WHAT TO WORK ON
In the entries below, count each line where "click" appears. Give the total and nothing more.

MATERIAL TO PROCESS
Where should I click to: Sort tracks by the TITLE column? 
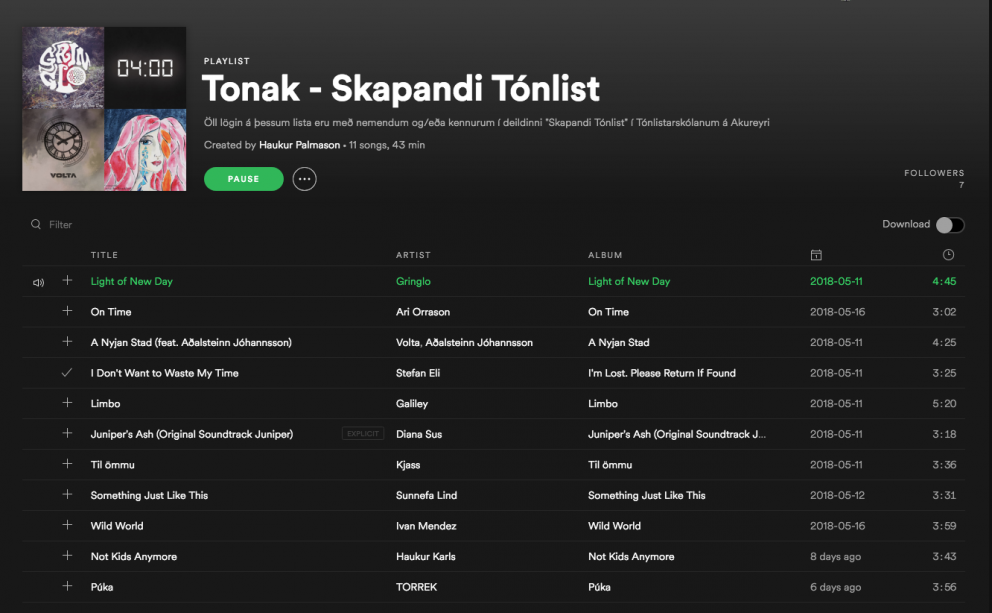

* * *

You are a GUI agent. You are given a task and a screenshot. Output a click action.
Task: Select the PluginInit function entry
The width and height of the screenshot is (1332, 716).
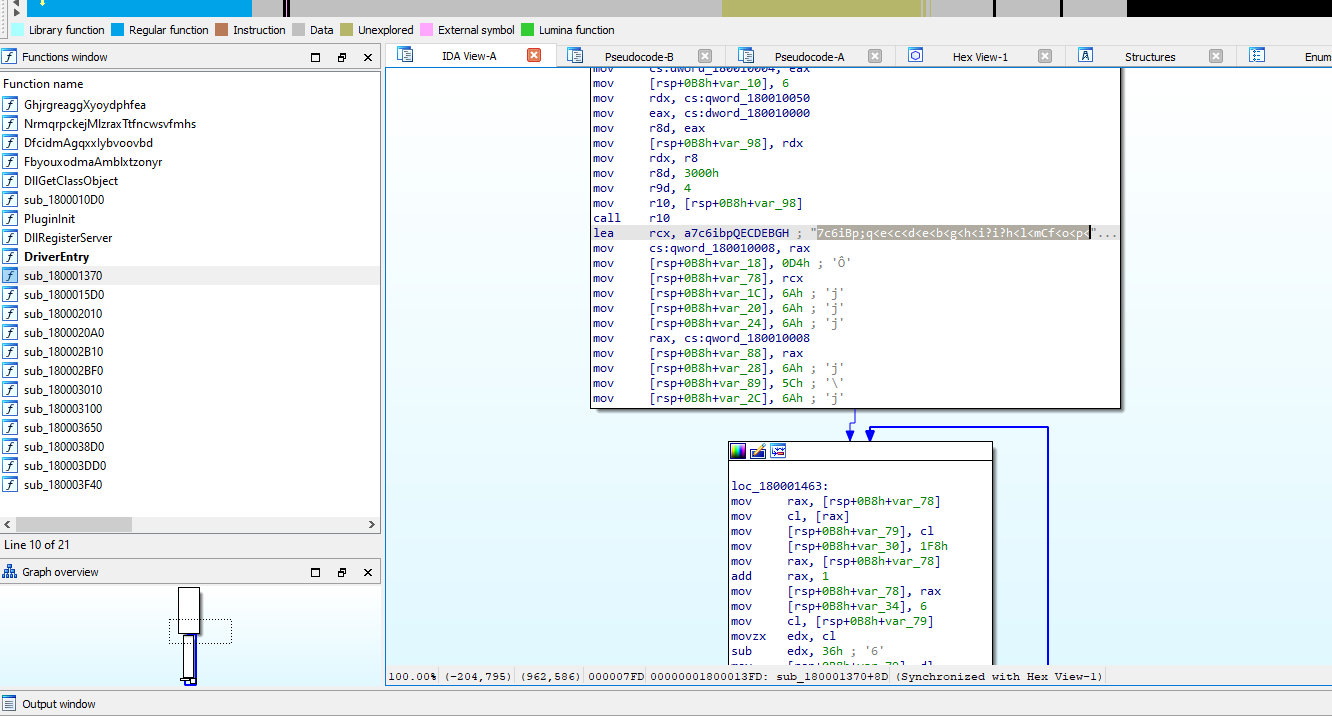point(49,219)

SOLUTION FOR THIS PROBLEM
2